[Данные целей для нажатия]
* * * * * * *

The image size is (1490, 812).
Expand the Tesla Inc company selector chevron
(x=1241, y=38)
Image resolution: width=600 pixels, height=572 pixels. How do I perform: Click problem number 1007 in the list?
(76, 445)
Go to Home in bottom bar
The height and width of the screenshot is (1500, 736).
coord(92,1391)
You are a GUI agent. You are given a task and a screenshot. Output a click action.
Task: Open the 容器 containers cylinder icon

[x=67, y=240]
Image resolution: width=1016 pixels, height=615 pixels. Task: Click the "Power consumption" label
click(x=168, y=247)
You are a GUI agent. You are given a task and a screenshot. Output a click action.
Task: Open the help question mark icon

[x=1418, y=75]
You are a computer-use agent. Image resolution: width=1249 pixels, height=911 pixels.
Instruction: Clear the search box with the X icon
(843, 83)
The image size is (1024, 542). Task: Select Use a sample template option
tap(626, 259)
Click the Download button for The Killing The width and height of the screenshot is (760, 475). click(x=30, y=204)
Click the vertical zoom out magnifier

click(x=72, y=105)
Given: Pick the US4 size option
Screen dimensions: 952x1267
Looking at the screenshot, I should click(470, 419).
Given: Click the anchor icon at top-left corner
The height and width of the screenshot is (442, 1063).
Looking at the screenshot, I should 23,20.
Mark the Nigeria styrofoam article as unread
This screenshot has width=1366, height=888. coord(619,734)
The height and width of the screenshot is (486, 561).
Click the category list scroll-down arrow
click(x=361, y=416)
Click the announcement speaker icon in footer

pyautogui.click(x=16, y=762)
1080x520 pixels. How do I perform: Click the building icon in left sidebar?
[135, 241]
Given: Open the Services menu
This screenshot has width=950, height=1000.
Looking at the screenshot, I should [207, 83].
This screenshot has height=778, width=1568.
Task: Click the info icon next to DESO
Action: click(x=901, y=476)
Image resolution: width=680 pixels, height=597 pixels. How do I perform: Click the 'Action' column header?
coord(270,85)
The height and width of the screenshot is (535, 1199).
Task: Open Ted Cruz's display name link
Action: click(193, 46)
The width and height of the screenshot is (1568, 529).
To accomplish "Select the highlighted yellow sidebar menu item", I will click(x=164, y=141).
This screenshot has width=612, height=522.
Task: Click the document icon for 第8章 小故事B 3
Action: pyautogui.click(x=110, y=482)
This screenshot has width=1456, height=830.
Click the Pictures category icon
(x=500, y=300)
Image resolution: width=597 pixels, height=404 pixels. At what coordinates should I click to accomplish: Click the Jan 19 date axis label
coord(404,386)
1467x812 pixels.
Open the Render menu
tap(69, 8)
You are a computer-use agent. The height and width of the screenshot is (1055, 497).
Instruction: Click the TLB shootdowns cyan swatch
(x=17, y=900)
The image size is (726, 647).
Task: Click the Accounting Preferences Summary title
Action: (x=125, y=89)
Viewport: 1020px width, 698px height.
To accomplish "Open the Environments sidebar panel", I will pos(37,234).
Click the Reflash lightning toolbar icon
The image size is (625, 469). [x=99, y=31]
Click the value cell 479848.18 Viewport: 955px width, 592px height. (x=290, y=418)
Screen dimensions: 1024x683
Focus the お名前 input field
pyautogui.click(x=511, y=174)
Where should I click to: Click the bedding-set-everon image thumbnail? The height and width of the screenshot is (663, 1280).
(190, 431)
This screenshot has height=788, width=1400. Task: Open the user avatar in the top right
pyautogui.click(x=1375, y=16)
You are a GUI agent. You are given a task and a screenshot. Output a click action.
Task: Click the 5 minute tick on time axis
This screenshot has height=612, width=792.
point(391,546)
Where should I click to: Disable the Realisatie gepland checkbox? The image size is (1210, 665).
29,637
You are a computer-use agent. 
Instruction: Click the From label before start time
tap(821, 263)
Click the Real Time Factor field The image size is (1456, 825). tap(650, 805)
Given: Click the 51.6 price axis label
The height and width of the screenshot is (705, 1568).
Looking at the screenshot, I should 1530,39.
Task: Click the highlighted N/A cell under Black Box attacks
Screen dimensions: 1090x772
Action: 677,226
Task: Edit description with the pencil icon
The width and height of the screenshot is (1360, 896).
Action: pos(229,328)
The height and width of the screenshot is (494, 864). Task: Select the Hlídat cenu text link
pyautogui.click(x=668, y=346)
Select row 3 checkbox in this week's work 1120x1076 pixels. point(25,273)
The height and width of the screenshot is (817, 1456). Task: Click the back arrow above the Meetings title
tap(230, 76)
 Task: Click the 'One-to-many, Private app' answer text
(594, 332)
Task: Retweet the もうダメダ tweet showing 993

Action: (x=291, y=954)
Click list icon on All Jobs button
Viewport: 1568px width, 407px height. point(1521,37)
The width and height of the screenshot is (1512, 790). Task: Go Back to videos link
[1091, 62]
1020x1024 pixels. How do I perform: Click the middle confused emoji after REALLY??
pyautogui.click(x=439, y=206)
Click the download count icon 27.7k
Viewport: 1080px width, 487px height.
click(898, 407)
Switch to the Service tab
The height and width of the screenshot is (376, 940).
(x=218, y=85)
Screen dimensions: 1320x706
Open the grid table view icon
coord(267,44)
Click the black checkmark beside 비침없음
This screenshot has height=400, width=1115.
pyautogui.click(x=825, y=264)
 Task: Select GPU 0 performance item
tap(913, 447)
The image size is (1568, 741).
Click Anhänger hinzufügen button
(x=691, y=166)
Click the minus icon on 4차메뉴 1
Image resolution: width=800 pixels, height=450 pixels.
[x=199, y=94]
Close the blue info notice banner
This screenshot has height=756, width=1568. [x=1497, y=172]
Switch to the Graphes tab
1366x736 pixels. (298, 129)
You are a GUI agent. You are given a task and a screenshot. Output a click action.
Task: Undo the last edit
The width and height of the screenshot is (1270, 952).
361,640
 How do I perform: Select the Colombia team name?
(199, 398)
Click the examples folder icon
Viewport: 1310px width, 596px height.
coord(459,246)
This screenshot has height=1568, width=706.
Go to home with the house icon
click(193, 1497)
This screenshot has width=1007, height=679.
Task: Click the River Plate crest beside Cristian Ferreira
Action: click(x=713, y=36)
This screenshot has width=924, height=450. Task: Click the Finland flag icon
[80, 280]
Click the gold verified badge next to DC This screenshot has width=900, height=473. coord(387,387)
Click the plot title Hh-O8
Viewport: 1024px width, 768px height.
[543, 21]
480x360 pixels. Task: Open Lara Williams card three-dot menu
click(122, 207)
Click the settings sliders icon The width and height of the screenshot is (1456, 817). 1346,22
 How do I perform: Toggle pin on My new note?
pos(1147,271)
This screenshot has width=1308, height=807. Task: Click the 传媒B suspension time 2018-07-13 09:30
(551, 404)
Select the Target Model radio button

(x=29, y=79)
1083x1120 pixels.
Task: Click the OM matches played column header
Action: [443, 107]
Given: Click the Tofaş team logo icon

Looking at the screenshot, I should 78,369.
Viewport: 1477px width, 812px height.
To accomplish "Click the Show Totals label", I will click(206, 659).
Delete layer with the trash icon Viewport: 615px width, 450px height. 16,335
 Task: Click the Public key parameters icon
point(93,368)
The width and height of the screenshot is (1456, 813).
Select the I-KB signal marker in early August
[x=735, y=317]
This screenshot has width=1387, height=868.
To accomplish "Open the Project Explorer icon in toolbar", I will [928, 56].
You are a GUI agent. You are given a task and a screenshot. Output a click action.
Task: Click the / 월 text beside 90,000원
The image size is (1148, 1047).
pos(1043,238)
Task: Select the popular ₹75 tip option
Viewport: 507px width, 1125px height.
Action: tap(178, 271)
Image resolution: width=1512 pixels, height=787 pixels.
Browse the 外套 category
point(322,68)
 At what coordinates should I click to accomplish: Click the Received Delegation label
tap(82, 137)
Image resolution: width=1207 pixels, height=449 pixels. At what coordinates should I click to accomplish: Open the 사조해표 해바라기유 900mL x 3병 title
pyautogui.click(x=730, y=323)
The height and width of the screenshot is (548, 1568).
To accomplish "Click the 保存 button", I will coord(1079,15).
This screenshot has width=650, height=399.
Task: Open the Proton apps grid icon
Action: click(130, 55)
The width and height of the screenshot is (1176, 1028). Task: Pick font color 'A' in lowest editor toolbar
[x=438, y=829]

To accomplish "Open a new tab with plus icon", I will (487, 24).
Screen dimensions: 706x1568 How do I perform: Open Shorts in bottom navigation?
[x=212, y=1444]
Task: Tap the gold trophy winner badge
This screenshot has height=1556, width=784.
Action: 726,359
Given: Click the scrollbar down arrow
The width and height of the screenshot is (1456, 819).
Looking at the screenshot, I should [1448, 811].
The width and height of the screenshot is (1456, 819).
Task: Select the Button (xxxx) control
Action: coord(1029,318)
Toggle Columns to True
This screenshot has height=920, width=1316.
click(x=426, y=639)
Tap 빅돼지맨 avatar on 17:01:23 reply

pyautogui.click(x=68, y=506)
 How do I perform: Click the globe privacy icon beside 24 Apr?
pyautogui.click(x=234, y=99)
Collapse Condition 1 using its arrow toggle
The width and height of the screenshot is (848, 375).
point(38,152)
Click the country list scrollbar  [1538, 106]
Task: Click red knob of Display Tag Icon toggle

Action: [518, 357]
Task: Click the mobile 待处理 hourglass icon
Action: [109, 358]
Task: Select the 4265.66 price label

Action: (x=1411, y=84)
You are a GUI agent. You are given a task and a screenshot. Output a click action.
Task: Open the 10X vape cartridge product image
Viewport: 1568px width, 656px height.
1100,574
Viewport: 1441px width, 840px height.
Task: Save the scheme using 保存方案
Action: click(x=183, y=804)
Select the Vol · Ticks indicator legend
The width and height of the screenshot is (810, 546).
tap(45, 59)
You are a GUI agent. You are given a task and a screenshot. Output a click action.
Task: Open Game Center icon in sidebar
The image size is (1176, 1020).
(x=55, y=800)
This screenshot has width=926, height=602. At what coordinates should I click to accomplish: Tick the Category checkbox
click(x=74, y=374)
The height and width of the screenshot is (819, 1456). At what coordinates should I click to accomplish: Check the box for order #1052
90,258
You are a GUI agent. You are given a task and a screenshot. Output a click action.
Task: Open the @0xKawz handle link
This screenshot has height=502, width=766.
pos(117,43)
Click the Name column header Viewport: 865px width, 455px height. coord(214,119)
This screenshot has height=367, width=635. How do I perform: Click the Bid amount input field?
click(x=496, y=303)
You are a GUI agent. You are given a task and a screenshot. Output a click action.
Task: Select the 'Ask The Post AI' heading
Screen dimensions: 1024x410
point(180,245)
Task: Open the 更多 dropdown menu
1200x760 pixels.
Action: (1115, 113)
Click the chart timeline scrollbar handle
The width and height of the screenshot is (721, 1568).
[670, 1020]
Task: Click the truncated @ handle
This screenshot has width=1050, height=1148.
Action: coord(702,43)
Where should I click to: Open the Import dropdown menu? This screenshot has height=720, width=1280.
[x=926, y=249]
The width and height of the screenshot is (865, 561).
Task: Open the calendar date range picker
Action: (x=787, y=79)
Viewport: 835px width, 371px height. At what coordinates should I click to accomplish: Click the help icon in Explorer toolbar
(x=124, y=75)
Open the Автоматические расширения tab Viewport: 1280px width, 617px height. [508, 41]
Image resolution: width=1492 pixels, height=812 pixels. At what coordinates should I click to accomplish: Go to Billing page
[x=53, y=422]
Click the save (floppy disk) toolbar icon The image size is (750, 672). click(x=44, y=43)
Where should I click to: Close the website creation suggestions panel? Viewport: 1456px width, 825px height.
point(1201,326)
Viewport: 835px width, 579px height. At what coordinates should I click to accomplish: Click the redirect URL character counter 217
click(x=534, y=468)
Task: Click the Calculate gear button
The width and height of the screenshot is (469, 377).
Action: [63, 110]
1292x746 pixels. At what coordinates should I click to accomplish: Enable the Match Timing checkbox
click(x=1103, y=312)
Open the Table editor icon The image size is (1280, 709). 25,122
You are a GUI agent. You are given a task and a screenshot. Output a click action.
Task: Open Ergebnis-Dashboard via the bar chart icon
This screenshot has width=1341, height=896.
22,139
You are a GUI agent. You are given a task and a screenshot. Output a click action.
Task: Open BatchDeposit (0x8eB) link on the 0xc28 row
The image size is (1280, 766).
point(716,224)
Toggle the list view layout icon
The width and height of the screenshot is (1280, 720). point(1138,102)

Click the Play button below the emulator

* * * * * * *

= Задание =
Оформите нумерованным списком строки листинга от строки с "This screenshot has height=367, width=635." до строки с "point(180,245)" включительно, без пустых строк.

= Решение =
1. This screenshot has height=367, width=635. How do I perform: Click the Bid amount input field?
2. click(x=496, y=303)
3. You are a GUI agent. You are given a task and a screenshot. Output a click action.
4. Task: Select the 'Ask The Post AI' heading
5. Screen dimensions: 1024x410
6. point(180,245)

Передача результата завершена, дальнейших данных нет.